Air Handler – An air handler is the air moving device in a heating or cooling system that does NOT use gas-fired heating. It is usually comprised of controls, a blower, and an evaporator coil. Electric heat strips are added as needed.

Annualized Fuel Utilization Efficiency (AFUE) – This is a measure of the efficiency of a furnace. The higher the number, the more efficient the furnace.


British Thermal Unit (BTU) – This is the amount of heat required to raise the temperature of one pound of water one degree Fahrenheit. It takes approximately 12,000 BTU to make a ton of refrigeration. BTU is usually expressed as BTU/HR, but is just abbreviated to BTU.


Compressor – The part of the system responsible for pumping refrigerant. Compressors are rated in either BTU or HP.

Condenser Coil – This is generally the coil found on the outside and is responsible for cooling and condensing hot refrigerant vapor from the compressor discharge. Problems in the condenser coil are most commonly dirt, debris, and bent fins.

Controls – The low voltage component responsible for controlling the higher voltage devices. Examples of controls are thermostats, control transformers,  and control boards.

Cubic Feet per Minute (CFM)- This is a measure of air flow. You will sometimes hear “CFM”. Most residential and commercial comfort cooling systems are designed at approximately 400 CFM per ton of refrigeration. This is a very generalized “rule of thumb” and will not hold true for systems operating in “humidity control” mode.


Damper – A device used to control air flow.

Ducts – The pipes or rectangular carriers of air. Ducts can be made of steel, flexible pipe, or insulated fiber board.

Ductulator – A duct sizing calculator used to properly size ductwork.

Dual Fuel System – Used to describe a heating and air conditioning system capable of switching from heat pump to gas-fired furnace for heat.


Electronic air cleaner – A device that uses electrically charged particles to add charge to dust particles, then use a reversed polarity to attract the dust particles to a charged plate or wire. The advantages to this kind of air cleaner are efficiency and a lower pressure drop that results in better air flow.

Evaporator Coil – This is the cooling coil and is named for its action evaporating, or boiling off refrigerant in the tubes to absorb heat from the air.

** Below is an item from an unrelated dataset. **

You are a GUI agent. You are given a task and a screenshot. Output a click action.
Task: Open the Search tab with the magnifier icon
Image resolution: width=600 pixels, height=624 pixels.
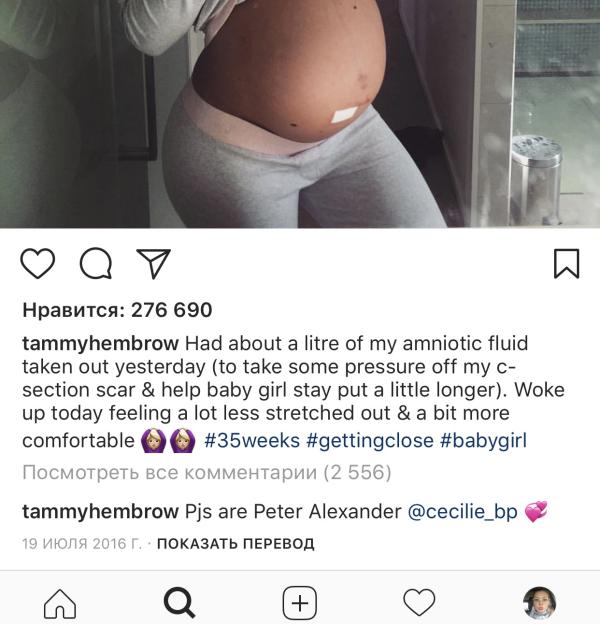pos(180,603)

Furnace – A gas fired device used to heat air flowing across a heat exchanger. Usually fired with either natural gas or LP.


Heat Pump – A heat pump provides both heating and cooling by reversing the flow of refrigerant.

Heating Seasonal Performance Factor (HSPF) – A measure of efficiency for heat pumps. The higher the number, the higher the efficiency.

HVAC or HVACR – Heating, Ventilation, Air Conditioning. R is added for refrigeration.

Hybrid System – See Dual Fuel System.


Indoor Coil – Can be used as an evaporator coil (see evaporator coil) or as a heating coil in heat pump mode.


MERV Rating – Minimum Efficiency Reporting Value. This is used to rate the efficiency of air filters. The higher the number, the higher the efficiency. Please exercise caution when purchasing “high efficiency” filters for your home air conditioning system. Higher efficiency filters can restrict air flow and sometimes cause refrigeration system issues, so select with moderation in mind.


Outdoor Coil – Can operate as a condenser coil (see condenser coil) or as an evaporator coil in heating mode.

Outdoor Unit – Used to designate the compressor bearing half of a heat pump system.


Packaged Unit – Used to describe a heating and air conditioning system with all components in a common case with the ductwork on one end. Packaged units can be either conventional or heat pump systems.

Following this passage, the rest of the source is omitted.